I wake up 6 days a week and unroll my mat for a personal morning practice, I sit for at least 10 minutes a day to watch my breath and ground my thoughts (though it’s usually 8 minutes of monkey mind and 2 minutes – maybe – of centering), and I try my hardest to follow yogic philosophy and be a good person. I’d like to think that I’m a practicing yogini, but when it comes to the physical form of yoga, I guess I’m just not very good. To give you some insight, if you were to compare the poses and sequences that I flow through in the mornings to those on Instagram… well, you wouldn’t think I could “do yoga” very well.
I can’t do a handstand, I can’t do the splits, and I can’t bend myself into pretzel-like shapes. Sometimes I’ll find myself comparing my practice to the images that I see online; I’ll question my ability to teach, and I’ll consider if I should “practice harder.” But then I stop myself. I turn off my screen, and I go do the things that I personally deem to be more important to my values.
I see quotes such as: “Yoga is not about touching your toes, it’s what you learn on the way down” floating around the internet, and I love them (and usually share them), but do most of us actually listen to them? Personally, I’ve strived to achieve a pose more than once, but the thing is, whether I did it or not, my life didn’t change. I didn’t feel any better about myself and I wasn’t any better of a person. So I stopped practicing all those “fancy poses” that usually hurt my body anyway, and I started focusing on what brings me to my mat every morning in the first place; the things that truly matter.
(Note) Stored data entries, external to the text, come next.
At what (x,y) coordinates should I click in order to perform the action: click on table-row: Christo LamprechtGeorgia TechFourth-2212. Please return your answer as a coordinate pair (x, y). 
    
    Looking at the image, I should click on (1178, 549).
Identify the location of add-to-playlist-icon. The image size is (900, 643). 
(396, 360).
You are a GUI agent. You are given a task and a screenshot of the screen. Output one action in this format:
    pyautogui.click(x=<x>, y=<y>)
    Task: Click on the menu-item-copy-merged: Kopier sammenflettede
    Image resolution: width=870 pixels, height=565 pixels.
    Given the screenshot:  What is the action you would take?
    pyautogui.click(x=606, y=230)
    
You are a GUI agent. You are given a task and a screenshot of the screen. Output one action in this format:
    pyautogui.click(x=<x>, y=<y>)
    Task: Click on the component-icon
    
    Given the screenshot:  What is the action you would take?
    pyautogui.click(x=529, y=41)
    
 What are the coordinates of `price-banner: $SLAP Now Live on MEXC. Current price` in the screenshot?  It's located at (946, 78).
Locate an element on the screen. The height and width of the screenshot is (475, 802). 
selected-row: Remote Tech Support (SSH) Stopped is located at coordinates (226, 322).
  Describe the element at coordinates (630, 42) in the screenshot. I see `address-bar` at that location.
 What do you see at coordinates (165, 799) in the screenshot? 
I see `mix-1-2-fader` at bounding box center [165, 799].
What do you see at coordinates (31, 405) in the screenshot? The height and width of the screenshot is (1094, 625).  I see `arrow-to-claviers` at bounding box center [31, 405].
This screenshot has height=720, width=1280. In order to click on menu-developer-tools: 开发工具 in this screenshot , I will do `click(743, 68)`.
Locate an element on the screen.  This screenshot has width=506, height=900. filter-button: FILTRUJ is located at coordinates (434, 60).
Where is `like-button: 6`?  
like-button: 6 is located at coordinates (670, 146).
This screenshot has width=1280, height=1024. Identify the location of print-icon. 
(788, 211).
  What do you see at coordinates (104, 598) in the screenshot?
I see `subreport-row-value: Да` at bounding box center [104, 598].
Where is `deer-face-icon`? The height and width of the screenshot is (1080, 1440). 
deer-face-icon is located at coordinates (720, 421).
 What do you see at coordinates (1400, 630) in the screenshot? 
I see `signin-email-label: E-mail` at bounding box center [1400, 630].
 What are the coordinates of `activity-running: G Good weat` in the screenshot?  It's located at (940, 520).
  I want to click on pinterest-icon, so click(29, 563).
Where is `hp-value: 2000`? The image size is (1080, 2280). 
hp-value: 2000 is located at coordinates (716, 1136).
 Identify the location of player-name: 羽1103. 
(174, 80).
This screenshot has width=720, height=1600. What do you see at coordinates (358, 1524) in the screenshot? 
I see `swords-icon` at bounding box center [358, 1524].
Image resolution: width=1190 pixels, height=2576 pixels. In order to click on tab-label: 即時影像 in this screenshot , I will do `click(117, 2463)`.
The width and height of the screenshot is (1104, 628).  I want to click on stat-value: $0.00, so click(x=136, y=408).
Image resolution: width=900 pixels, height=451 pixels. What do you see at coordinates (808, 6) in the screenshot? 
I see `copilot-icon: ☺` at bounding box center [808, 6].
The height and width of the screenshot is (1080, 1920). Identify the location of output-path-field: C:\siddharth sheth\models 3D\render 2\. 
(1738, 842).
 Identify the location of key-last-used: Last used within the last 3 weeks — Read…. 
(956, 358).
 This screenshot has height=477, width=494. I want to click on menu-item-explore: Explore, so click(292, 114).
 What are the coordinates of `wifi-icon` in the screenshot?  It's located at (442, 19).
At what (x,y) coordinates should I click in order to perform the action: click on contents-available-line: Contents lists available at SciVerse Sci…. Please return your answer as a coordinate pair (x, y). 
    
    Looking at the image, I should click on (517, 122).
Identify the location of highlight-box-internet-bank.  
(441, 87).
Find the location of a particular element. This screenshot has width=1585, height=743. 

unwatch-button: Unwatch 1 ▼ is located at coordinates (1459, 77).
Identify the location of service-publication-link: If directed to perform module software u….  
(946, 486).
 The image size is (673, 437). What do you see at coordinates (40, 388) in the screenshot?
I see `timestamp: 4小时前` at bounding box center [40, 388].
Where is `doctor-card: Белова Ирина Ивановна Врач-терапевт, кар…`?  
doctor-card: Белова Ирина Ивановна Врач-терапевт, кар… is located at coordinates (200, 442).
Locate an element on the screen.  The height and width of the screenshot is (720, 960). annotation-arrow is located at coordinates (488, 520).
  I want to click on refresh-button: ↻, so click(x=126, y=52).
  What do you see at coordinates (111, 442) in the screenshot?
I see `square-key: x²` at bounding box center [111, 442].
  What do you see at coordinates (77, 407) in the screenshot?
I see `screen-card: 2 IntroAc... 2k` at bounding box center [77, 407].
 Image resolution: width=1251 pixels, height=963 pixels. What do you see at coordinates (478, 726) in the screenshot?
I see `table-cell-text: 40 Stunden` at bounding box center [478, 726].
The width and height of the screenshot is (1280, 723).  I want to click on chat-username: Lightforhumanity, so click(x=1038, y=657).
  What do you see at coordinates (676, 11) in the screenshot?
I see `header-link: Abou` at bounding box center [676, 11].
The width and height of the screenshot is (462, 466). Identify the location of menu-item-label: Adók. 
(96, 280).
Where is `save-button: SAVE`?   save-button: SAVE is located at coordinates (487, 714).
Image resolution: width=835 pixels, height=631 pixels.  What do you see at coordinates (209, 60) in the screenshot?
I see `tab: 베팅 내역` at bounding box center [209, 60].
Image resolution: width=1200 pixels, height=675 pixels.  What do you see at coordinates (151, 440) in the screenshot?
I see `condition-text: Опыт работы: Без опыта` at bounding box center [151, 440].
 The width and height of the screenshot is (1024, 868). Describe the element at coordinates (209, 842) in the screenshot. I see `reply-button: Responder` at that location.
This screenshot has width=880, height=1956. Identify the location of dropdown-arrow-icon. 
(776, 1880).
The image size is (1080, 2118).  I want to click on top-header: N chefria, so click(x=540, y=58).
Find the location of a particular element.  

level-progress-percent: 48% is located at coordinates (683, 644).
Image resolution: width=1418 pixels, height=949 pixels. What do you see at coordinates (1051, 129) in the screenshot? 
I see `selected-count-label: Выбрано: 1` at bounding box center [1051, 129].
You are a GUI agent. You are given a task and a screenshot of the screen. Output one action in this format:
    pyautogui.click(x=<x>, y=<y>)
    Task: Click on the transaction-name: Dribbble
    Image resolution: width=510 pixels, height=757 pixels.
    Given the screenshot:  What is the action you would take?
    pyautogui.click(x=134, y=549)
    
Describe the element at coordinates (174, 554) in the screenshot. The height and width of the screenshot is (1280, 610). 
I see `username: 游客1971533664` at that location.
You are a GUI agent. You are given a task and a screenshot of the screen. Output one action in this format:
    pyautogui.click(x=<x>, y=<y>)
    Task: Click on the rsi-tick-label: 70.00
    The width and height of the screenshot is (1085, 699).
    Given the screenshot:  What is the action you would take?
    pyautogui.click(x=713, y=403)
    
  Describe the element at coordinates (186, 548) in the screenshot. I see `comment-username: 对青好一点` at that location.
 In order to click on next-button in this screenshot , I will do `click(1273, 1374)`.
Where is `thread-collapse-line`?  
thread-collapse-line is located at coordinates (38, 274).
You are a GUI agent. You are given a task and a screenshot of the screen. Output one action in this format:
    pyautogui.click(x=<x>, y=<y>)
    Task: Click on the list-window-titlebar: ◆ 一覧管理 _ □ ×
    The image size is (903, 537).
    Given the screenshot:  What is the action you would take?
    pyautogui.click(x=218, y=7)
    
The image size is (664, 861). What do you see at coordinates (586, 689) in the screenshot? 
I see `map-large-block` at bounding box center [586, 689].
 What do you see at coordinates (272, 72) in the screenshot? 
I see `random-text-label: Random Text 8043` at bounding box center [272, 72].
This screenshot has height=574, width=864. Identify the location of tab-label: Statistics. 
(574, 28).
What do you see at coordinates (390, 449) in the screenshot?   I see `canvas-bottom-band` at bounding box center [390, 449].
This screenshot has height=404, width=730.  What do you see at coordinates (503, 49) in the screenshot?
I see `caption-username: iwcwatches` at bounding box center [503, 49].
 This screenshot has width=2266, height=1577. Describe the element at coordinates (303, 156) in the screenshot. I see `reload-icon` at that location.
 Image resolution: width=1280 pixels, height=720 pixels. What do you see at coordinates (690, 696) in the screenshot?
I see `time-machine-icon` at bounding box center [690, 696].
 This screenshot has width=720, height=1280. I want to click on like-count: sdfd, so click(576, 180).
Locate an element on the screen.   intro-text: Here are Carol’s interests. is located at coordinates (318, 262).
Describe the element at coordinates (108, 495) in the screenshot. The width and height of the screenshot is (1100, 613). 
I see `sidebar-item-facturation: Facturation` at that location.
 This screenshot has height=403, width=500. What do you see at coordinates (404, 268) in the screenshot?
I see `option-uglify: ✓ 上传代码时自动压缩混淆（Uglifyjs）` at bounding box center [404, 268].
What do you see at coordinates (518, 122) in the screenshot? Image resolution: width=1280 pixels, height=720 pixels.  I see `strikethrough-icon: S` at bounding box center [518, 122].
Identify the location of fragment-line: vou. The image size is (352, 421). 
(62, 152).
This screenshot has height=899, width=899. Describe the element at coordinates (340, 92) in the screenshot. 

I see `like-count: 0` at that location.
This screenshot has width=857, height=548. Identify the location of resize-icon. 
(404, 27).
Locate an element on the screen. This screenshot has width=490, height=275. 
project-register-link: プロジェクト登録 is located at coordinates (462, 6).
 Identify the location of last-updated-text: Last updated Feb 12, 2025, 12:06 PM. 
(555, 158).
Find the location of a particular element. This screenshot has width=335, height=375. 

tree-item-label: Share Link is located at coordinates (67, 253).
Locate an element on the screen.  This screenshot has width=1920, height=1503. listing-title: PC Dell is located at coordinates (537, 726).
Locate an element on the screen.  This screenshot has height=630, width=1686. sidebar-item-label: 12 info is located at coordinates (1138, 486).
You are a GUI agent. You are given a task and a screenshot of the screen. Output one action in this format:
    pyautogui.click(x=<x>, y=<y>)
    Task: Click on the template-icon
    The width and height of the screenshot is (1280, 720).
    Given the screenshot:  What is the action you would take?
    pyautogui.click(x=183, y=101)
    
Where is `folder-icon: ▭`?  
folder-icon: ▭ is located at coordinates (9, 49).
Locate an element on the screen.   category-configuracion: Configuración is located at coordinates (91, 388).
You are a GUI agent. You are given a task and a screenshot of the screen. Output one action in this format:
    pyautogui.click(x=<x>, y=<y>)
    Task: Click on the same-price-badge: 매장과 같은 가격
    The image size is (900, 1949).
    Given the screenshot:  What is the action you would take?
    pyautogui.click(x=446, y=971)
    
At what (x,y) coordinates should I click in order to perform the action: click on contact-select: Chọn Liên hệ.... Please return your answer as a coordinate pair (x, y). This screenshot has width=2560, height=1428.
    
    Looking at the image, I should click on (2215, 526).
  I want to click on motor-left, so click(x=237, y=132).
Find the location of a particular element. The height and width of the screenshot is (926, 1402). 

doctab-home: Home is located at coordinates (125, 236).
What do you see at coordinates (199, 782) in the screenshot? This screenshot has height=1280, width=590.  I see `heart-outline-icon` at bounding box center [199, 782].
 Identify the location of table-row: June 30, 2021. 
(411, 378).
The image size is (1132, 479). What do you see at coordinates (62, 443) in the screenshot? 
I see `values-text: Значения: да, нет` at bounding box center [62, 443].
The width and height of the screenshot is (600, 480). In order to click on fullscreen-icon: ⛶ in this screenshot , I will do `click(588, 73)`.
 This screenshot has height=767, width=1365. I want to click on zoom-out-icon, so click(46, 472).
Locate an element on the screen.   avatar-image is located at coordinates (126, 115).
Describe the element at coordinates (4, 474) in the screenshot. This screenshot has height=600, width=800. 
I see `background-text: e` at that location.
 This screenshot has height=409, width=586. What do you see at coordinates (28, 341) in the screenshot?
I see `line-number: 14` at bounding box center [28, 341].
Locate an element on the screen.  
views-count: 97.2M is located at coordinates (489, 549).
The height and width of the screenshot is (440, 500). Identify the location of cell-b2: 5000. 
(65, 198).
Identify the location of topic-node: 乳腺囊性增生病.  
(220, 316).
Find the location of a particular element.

Don’t get me wrong, the yogis that can do those poses are likely wonderful people, but they’re technically no better than you or I. You can do a handstand and still be an asshole… just saying.[the_ad id=”1689″]
The point that I’m trying to make is that whether it’s conscious or subconscious, we tend to hold ourselves to such high standards in many aspects of life. Yoga poses aside, we compare our appearances, finances, job descriptions, relationship statuses, and more, to those of others. We put those we deem more successful than us on pedestals, and we often feel that we can never stand quite as high.
The problem is, we start to let these comparisons hold us back. The problem is, we start to let the things that we perceive we can’t do dictate how we feel about ourselves. And the problem is, we start to let those feelings trickle into other aspects of our lives as well, affecting us as a whole.
There’s this “successful” epidemic floating around that I want to address. We’re getting really caught up in the idea of success from materialistic or shallow viewpoints. For example, we assume someone’s big house or fancy car makes them successful, but maybe they’re in crippling debt because of it. We assume someone’s thin and toned body makes them happy, but maybe they’re depriving themselves in order to maintain that ideal. We assume someone’s prestigious job makes them better than us, but maybe they’re unhappy and exhausted trying to maintain their position.
We assume that people are better than us, people are more successful than us, people are happier than us, and we have no idea. And in turn, we’re making ourselves miserable with comparisons.
There is a quote I love that says: “Holding onto anger is like drinking poison and expecting the other person to die.” I like to think similarly about comparisons. We’re not going to get to our own level of success if we focus on someone else’s version.
There is a portion of the interview with Derek Sivers from the ‘Tools of Titans’ book that I want to point out. When asked who Derek thinks of when he hears the word “successful,” Derek responded with this (after a few deeper dives into the question first):
“We can’t know [who is successful] without knowing a person’s aims. What if Richard Branson set out to live a quiet life, but like a compulsive gambler, he just can’t stop creating companies? Then that changes everything and we can’t call him successful anymore.”
So rather than tying your worth into holding a yoga pose that means nothing in the big scheme of your life, or comparing how you look, or the stuff you own, or the experiences you’ve had… just stop. Stop for a moment and get clear on what successful, or happy, or whatever other comparisons you hold yourself a prisoner to actually means to you.
Because when you acknowledge all the things that don’t honestly mean anything to you, and when you realize the things that truly do, you might find that what you’re looking for has been around you all along.
What, at the end of your life, will you look back on and feel happy about?